「運行管理業」開始へ ドライバー不足対応
ゼロ(岩下世志社長、神奈川県川崎市)はこのほど、ドライバースタッフ(大阪市)を買収して「自家用自動車運行管理業」を始める。
新事業は顧客企業にドライバーを含めた車両運行、修理、メンテナンスなどのサービスを提供。ドライバースタッフは持ち会社で、実質的な運営はジャパンリリーフ(大阪市)が行っている。
同事業はドライバー派遣や運転代行とは形態が異なる。これは業務請負としてドライバーの提供、運行管理、車両管理、修理、メンテナンス、燃料購入、保険・事故処理手続きなど一切を顧客に代わって指揮・管理するサービスだ。

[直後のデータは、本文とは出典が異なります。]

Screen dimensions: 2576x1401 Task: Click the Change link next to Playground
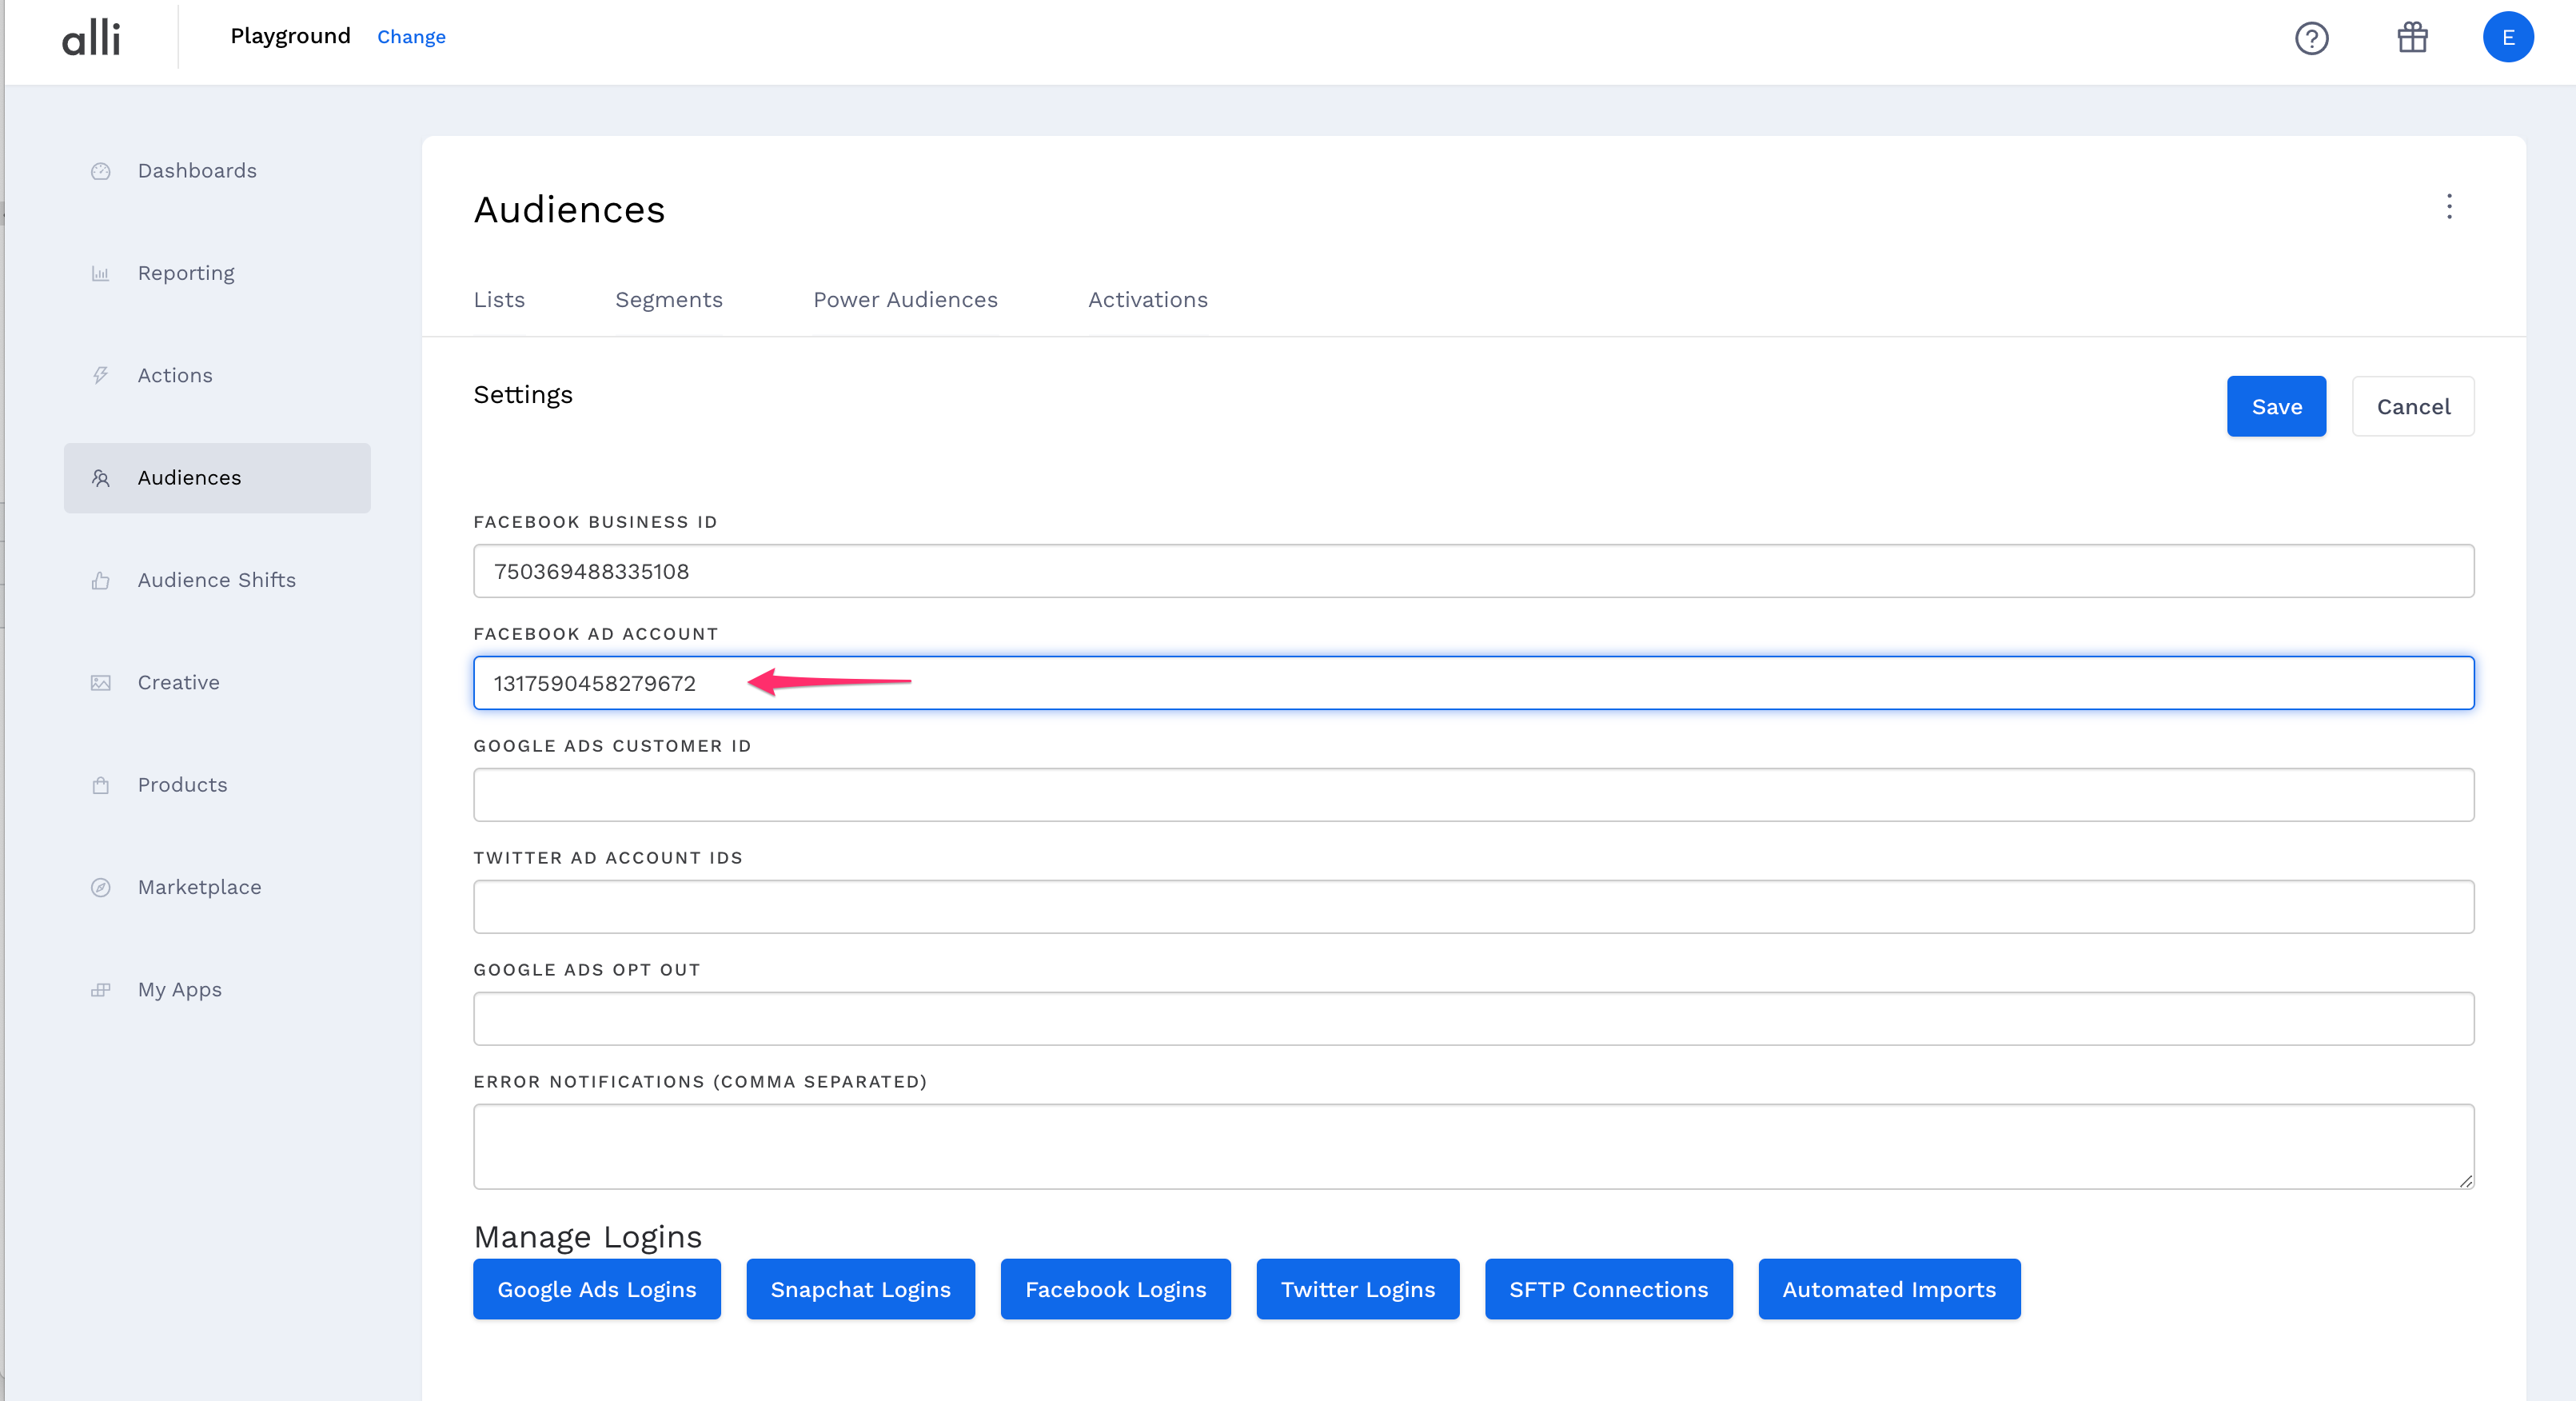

主な顧客は幼稚園、病院、学習塾、スイミングスクールなどの送迎用バスや一般企業の役員車両など。一般企業や工場の従業員送迎バスも対象となる。
送迎バスのドライバー雇用や車両の自社管理など余分のコストを効率化し、運行と管理のすべてを請け負うのが同事業の特徴だ。
また同事業は収益率が高いビジネスモデルを構築。ドライバーに高齢者を活用し、バス送迎時間のみの労働時間によって労務費を抑制して高い収益率を維持している。「運転者の経験はあるが長時間の運行は大変」という高齢者ドライバーに働く場を提供している。

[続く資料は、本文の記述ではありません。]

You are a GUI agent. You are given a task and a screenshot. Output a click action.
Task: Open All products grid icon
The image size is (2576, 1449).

サービス品質の管理は、専門の担当者による定期的な顧客訪問で評価とニーズを集約。事故やクレームは社内で共有し、研修制度も充実させてサービス向上に努めている。
今後、マイカー離れと高齢化社会の進行で送迎ビジネスは拡大すると見ている。官公庁など公共機関のアウトソース化も進み、新たな市場開拓も視野に入れている。
ゼログループになったことで、外部委託だった車両メンテナンスや保険代理業務もグループ内に取り込むなどのシナジー効果も期待できる。
ゼロ経営企画部の担当者は「今後はドライバーの雇用は困難になり、『送迎バスなどはアウトソーシングしたい』とするニーズが高まる」と見ており、「営業力を強化して、新規開拓を進めたい」としている。